[Langkah Pengerjaan]
**a.** Tuliskan kembali tanpa perubahan bagian teks pilihan dari "Abed sangat mengkhawatirkan" sampai "permanen dan konkrit.".
**b.** Jawab pertanyaan berikut berdasarkan teks pilihan.
(i) Kerugian apa yang sejauh ini hanya dilihat oleh pemerintah?
(ii) Kapan Presiden Joko Widodo melakukan upaya ke Riau?
(iii) Solusi seperti apa yang dibutuhkan masyarakat?

[Teks Pilihan]

#####

Abed sangat mengkhawatirkan akan kualitas generasi yang ada di Sumatera dan Kalimantan ke depannya. Sejauh ini pemerintah hanya melihat kerugian atas pemadamannya saja. \"Penghitungan akan kerugian kualitas hidup menjadi sorotan yang perlu dibenahi. Karena tidak bisa dihitung secara lebih mudah,\" jelasnya.

Upaya Presiden Joko Widodo ke Riau pada November 2014 lalu dinilai positif. Yakni, berkaitan dengan upaya peninjauan ulang, monitoring perijinan, perlindungan dan rehabilitasi lahan dan penegakan hukum. Meski demikian, sayangnya, ini tak terlihat dampaknya untuk saat ini. \"Makin kesini malah menjadi turun, seharusnya ini harus dijalani secara lebih intensif,\" paparnya. Hingga saat ini hanya sebatas koordinasi dalam menghadapi api yang berkobar, padahal masyarakat membutuhkan solusi yang lebih permanen dan konkrit.

#####

[Isi Data]

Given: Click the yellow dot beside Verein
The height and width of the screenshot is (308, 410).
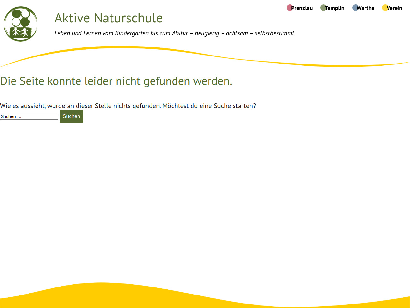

#####

[Jawaban Tugas]
**a.**
Abed sangat mengkhawatirkan akan kualitas generasi yang ada di Sumatera dan Kalimantan ke depannya. Sejauh ini pemerintah hanya melihat kerugian atas pemadamannya saja. \"Penghitungan akan kerugian kualitas hidup menjadi sorotan yang perlu dibenahi. Karena tidak bisa dihitung secara lebih mudah,\" jelasnya.

Upaya Presiden Joko Widodo ke Riau pada November 2014 lalu dinilai positif. Yakni, berkaitan dengan upaya peninjauan ulang, monitoring perijinan, perlindungan dan rehabilitasi lahan dan penegakan hukum. Meski demikian, sayangnya, ini tak terlihat dampaknya untuk saat ini. \"Makin kesini malah menjadi turun, seharusnya ini harus dijalani secara lebih intensif,\" paparnya. Hingga saat ini hanya sebatas koordinasi dalam menghadapi api yang berkobar, padahal masyarakat membutuhkan solusi yang lebih permanen dan konkrit.

**b.**
(i) Kerugian atas pemadamannya saja.
(ii) Pada November 2014.
(iii) Solusi yang lebih permanen dan konkrit.